--- Supplied material Enclosed Below ---

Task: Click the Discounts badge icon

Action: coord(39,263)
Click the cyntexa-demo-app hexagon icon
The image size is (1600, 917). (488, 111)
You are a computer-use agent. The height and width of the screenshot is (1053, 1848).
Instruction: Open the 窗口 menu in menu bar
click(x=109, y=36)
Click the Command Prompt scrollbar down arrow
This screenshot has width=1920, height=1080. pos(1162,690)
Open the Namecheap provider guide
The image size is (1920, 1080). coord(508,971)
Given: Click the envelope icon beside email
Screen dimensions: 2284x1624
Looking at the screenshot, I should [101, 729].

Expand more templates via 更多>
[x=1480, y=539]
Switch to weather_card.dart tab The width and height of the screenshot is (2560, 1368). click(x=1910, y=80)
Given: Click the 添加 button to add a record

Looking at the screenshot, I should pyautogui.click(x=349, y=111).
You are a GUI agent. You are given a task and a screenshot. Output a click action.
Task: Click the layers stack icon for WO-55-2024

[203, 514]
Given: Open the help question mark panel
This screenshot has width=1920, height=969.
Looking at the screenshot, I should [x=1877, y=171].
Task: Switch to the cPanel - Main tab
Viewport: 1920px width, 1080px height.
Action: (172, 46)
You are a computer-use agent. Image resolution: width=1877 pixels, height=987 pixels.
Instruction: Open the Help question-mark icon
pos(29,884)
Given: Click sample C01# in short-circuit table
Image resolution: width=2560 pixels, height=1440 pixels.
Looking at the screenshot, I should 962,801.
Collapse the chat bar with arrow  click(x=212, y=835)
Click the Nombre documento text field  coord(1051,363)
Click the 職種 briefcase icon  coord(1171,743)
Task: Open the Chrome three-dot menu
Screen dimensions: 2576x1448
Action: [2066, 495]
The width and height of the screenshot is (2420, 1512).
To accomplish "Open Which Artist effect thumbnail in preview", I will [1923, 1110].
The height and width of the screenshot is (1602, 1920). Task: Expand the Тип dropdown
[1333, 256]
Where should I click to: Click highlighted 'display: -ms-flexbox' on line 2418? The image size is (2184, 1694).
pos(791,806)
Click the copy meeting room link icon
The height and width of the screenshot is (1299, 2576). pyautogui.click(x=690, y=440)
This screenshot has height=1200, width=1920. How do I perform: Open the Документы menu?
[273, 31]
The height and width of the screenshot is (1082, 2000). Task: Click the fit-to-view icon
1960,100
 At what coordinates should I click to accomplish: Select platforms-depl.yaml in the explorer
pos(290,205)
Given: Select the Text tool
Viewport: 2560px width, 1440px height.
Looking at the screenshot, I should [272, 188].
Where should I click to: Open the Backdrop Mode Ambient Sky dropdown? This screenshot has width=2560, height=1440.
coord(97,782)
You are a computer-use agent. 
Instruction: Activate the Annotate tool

--- End of Enclosed Supplied material ---

> Task requirements
The required answer is the complete data, repeated exactly.

> Task response
Task: Click the Discounts badge icon

Action: coord(39,263)
Click the cyntexa-demo-app hexagon icon
The image size is (1600, 917). (488, 111)
You are a computer-use agent. The height and width of the screenshot is (1053, 1848).
Instruction: Open the 窗口 menu in menu bar
click(x=109, y=36)
Click the Command Prompt scrollbar down arrow
This screenshot has width=1920, height=1080. pos(1162,690)
Open the Namecheap provider guide
The image size is (1920, 1080). coord(508,971)
Given: Click the envelope icon beside email
Screen dimensions: 2284x1624
Looking at the screenshot, I should [101, 729].

Expand more templates via 更多>
[x=1480, y=539]
Switch to weather_card.dart tab The width and height of the screenshot is (2560, 1368). click(x=1910, y=80)
Given: Click the 添加 button to add a record

Looking at the screenshot, I should pyautogui.click(x=349, y=111).
You are a GUI agent. You are given a task and a screenshot. Output a click action.
Task: Click the layers stack icon for WO-55-2024

[203, 514]
Given: Open the help question mark panel
This screenshot has width=1920, height=969.
Looking at the screenshot, I should [x=1877, y=171].
Task: Switch to the cPanel - Main tab
Viewport: 1920px width, 1080px height.
Action: (172, 46)
You are a computer-use agent. Image resolution: width=1877 pixels, height=987 pixels.
Instruction: Open the Help question-mark icon
pos(29,884)
Given: Click sample C01# in short-circuit table
Image resolution: width=2560 pixels, height=1440 pixels.
Looking at the screenshot, I should 962,801.
Collapse the chat bar with arrow  click(x=212, y=835)
Click the Nombre documento text field  coord(1051,363)
Click the 職種 briefcase icon  coord(1171,743)
Task: Open the Chrome three-dot menu
Screen dimensions: 2576x1448
Action: [2066, 495]
The width and height of the screenshot is (2420, 1512).
To accomplish "Open Which Artist effect thumbnail in preview", I will [1923, 1110].
The height and width of the screenshot is (1602, 1920). Task: Expand the Тип dropdown
[1333, 256]
Where should I click to: Click highlighted 'display: -ms-flexbox' on line 2418? The image size is (2184, 1694).
pos(791,806)
Click the copy meeting room link icon
The height and width of the screenshot is (1299, 2576). pyautogui.click(x=690, y=440)
This screenshot has height=1200, width=1920. How do I perform: Open the Документы menu?
[273, 31]
The height and width of the screenshot is (1082, 2000). Task: Click the fit-to-view icon
1960,100
 At what coordinates should I click to accomplish: Select platforms-depl.yaml in the explorer
pos(290,205)
Given: Select the Text tool
Viewport: 2560px width, 1440px height.
Looking at the screenshot, I should [272, 188].
Where should I click to: Open the Backdrop Mode Ambient Sky dropdown? This screenshot has width=2560, height=1440.
coord(97,782)
You are a computer-use agent. 
Instruction: Activate the Annotate tool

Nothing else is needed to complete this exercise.